• What to do
When the line containing "Viewport: 1400px width, 846px" is found in the data below, copy it and each line after it through the line containing "Sort by the Stato column arrows", exactly and with no others.

• Entries provided
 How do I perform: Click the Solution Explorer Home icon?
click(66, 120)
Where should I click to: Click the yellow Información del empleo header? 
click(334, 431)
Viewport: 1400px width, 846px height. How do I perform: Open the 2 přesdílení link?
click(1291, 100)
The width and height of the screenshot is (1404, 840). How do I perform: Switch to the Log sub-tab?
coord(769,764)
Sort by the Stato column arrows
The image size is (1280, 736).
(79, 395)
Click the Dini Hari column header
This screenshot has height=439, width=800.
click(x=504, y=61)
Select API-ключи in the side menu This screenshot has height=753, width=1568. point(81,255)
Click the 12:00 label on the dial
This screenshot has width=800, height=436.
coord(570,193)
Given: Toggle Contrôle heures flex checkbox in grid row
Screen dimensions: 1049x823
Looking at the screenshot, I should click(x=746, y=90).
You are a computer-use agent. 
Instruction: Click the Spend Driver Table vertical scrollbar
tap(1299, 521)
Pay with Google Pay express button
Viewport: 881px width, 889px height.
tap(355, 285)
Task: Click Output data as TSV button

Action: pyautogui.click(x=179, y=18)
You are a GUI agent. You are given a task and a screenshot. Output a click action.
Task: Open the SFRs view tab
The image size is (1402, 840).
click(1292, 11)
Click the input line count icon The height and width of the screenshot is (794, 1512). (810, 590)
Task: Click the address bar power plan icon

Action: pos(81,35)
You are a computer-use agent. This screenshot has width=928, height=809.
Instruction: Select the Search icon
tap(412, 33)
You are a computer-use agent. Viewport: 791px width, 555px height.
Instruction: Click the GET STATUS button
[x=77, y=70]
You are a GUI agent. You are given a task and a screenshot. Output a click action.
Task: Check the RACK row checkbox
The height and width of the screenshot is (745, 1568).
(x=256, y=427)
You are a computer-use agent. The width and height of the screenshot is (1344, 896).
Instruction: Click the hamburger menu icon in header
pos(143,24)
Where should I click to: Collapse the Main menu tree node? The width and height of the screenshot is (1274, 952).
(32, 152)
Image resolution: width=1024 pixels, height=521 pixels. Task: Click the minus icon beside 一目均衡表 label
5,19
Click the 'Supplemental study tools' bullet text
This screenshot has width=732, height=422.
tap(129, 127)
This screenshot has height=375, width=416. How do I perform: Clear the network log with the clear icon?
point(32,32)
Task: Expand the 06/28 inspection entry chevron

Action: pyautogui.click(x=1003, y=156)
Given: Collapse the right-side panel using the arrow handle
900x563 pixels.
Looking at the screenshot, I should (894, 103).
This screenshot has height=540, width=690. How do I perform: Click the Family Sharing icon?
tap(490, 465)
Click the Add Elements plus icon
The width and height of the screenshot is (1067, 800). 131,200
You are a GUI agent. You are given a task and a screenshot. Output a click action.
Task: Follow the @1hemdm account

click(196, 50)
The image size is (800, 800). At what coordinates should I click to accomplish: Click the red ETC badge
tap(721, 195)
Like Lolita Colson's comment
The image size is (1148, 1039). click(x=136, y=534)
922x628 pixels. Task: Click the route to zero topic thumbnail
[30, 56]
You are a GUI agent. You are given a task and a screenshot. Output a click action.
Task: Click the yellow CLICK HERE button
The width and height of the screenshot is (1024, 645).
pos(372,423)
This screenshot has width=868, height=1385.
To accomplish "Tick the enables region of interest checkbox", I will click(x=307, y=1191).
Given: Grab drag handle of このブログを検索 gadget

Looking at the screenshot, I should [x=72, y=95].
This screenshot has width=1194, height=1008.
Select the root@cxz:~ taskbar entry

• Exercise result
Viewport: 1400px width, 846px height. How do I perform: Open the 2 přesdílení link?
click(1291, 100)
The width and height of the screenshot is (1404, 840). How do I perform: Switch to the Log sub-tab?
coord(769,764)
Sort by the Stato column arrows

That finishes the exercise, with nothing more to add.